На самом деле экономическая система не «катилась по наклонной», а Великая депрессия не была таким невероятным историческим откатом к прошлому, каким она казалась современникам. Производство и инвестиции продолжали расти не только в недавно вступивших на путь индустриализации странах того времени (особенно в Германии и Соединенных Штатах), но и в Британии, причем такими темпами, что более поздний историк вынужден был заявить, что Великая депрессия 1873– 1896 годов была всего лишь «мифом» (Saul 1969). Тем не менее нет никакого противоречия в утверждении, что Великая депрессия сопровождалась ростом производства и инвестиций. Напротив, Великая депрессия не была мифом именно потому, что производство и торговля в Британии и мире–экономике в целом росли, причем росли слишком быстро, чтобы можно было сохранить прежнюю прибыль.

Точнее, великий рост мировой торговли середины XIX века, как и на всех остальных фазах материальной экспансии предыдущих системных циклов накопления, привел к системному увеличению конкурентного давления на средства накопления капитала. Все большее число предприятий во все большем количестве мест мира–экономики с центром в Великобритании занималось поставками одинакового сырья и продажей схожей продукции, разрушая тем самым прежние «монополии », то есть более или менее исключительный контроль над конкретными рыночными нишами.

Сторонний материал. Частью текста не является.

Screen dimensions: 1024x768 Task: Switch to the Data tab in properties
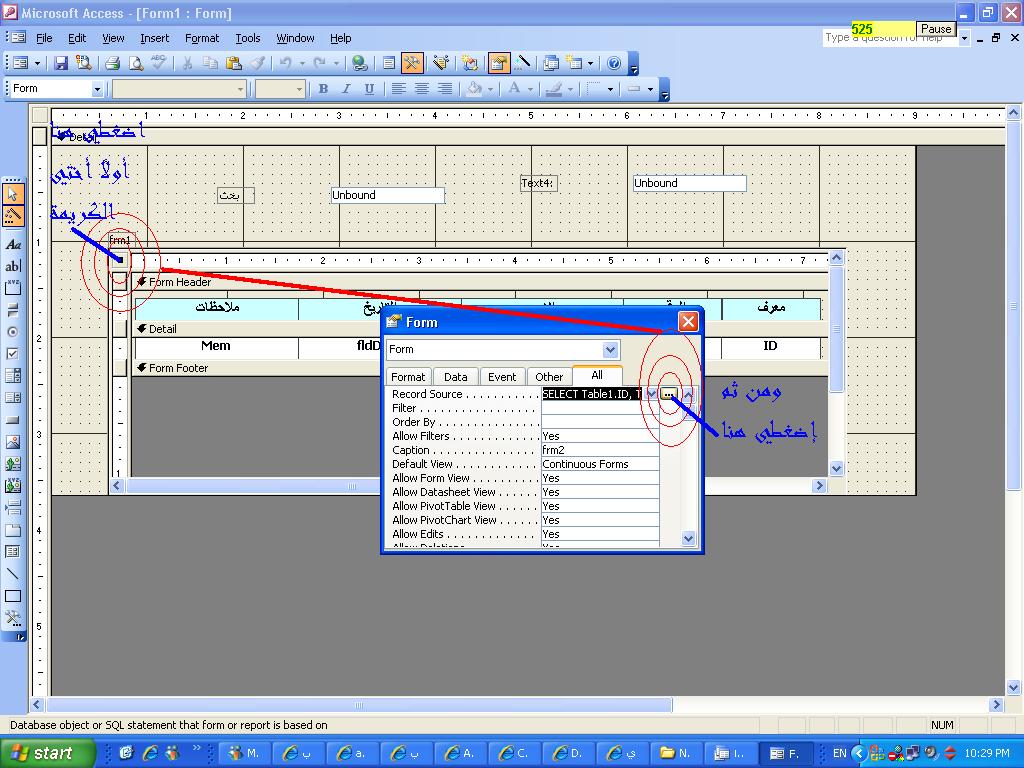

Этот переход от монополии к конкуренции был, вероятно, наиболее важным фактором, определявшим настроение европейских промышленных и торговых предприятий. Экономический рост теперь также был экономической борьбой — борьбой, которая отделяла сильных от слабых, приводила в уныние одних и вселяла уверенность в своих силах в других, поддерживала новые… страны за счет старых. Оптимизм насчет будущего бесконечного прогресса сменился неуверенностью и ощущением агонии (Landes 1969: 240).

С этой точки зрения, Великая депрессия 1873–1896 годов вовсе не была историческим откатом к прошлому. Как мы видели во второй главе, все предшествующие материальные экспансии капиталистического мираэкономики завершались ростом конкурентной борьбы. Конечно, на протяжении почти трех десятилетий усиление конкурентной борьбы, которым был отмечен конец мировой торговой экспансии XIX века, не приняло форму открытой межгосударственной борьбы, как это бывало раньше. Эту задержку можно объяснить двумя важными обстоятельствами, отличавшими третий (британский) системный цикл накопления от первых двух. Первое связано с «империализмом», а второе — с «фритредерством » британского режима правления и накопления.

Что касается первого, то здесь достаточно сказать, что ко времени замедления мировой торговой экспансии в середине XIX века британское влияние в мировой системе в целом достигло своей высшей точки. Царская Россия только что была поставлена на место в Крыму, а Франция, принявшая участие в Крымской войне, в свою очередь, вскоре была поставлена на место Пруссией. Ведущая роль Британии в поддержании баланса сил в Европе была подкреплена усилением британской территориальной империи в Индии после восстания сипаев в 1857 году. Контроль над Индией означал господство над финансовыми и материальными ресурсами, включая вооруженные силы, с которыми не могло сравниться ни одно государство или возможное объединение государств и которым на то время ни одна правящая группа не могла бросить военный вызов.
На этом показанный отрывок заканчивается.